Un mot sur les quartiers des Courlis et du Banlay. Nous sommes suivis par
EPARECA, qui est un organisme qui dépend de la Caisse des Dépôts et
Consignations. Il y a eu des études sur les Courlis, avec la question d’un
supermarché, qui est attendu. Ce supermarché devrait pouvoir s’établir fin 2015,
début 2016. En lien avec Nièvre Aménagement, nous procédons à l’acquisition des
bâtiments, et nous ambitionnons – vous avez raison, M. Sainte Fare Garnot – de
réhabiliter la Place des Grands Courlis, qui aurait pu être prise en charge par des
fonds européens il y a quelques années, mais vous n’avez pas su vous positionner
à l’époque ; donc les neversois paieront.

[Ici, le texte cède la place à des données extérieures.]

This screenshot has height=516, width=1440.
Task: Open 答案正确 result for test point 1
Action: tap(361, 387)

Mais c’est un quartier qui mérite
absolument d’être revu. Et puis, le quartier du Banlay, qui est retenu Projet
d’Intérêt Régional, qui va donc être revu sur plusieurs années, qui dépasseront
certainement ce mandat. Donc, il est important que nous développions l’ensemble
des quartiers de la ville, et il y aura aussi des investissements qui seront faits sur le
quartier de la Grande Pâture, en complément de ce qui a été mené auparavant.

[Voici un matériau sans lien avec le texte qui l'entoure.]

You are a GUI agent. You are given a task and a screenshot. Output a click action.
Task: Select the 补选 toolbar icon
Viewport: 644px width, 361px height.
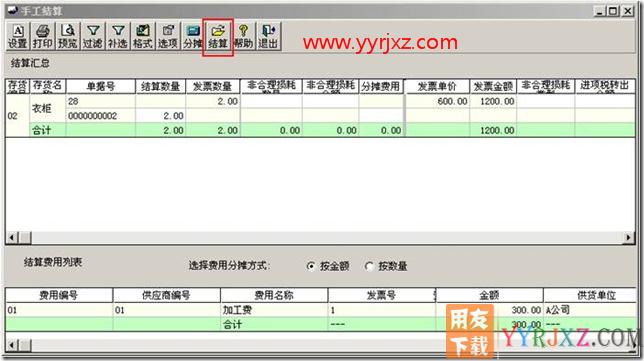[x=117, y=36]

Vous évoquiez le stationnement. Je marche dès que je le peux, et je suis assez
surpris de constater que même les zones payantes, qui étaient sous votre
mandature, sont relativement peu investies aujourd’hui, et je pense notamment à
la première partie de la rue Paul Vaillant-Couturier, dans laquelle je passe tous les
jours. Et d’ailleurs, je suis retombé sur des coupures de journaux, qui relataient
des mouvements collectifs de citoyens qui s’opposaient à cette mise en
stationnement payant rue Paul Vaillant-Couturier sous votre mandat, que vous
soutenez maintenant sous la mienne, mais c’est de bonne guerre. Comme quoi
l’histoire se répète. Je vous le disais, c’est peut-être en lien avec une baisse de
population de Nevers ; il n’empêche que nous sommes sous le contrat que vous
avez signé et qui nous coûtera, et qui nous coûtera beaucoup. Nous avons, je le
dis, remis des stationnements gratuits – parce qu’on ne parle que des
stationnements payants – Nevers est la seule ville de sa dimension à proposer
autant de stationnements gratuits, encore plus que de payants. Et nous avons mis
le mois d’août gratuit, que nous maintiendrons. Cela aussi, c’est un geste
important, pour les neversois, et pour les touristes qui viennent passer du temps à
Nevers.
Un mot sur Inoveon et Nexson. M. Sainte Fare Garnot, vous confondez, mais il est
vrai qu’il y a longtemps que nous ne vous avons pas vu à l’Agglomération, tout
comme d’ailleurs aux commissions municipales, me dit-on. Inoveon est un projet
d’Agglomération, que nous allons, d’ailleurs visiter, avec M. le préfet de Région,
pas plus tard que lundi prochain ; donc, vous voyez que nous nous y intéressons.52
conseil municipal de Nevers – 7 avril 2015
Quant à Nexson, qui est la deuxième entreprise mondiale dans son secteur, je suis
en train de l’accompagner pour un déménagement et une extension de son
entreprise. Donc, là-dessus, nous ne sommes pas en reste.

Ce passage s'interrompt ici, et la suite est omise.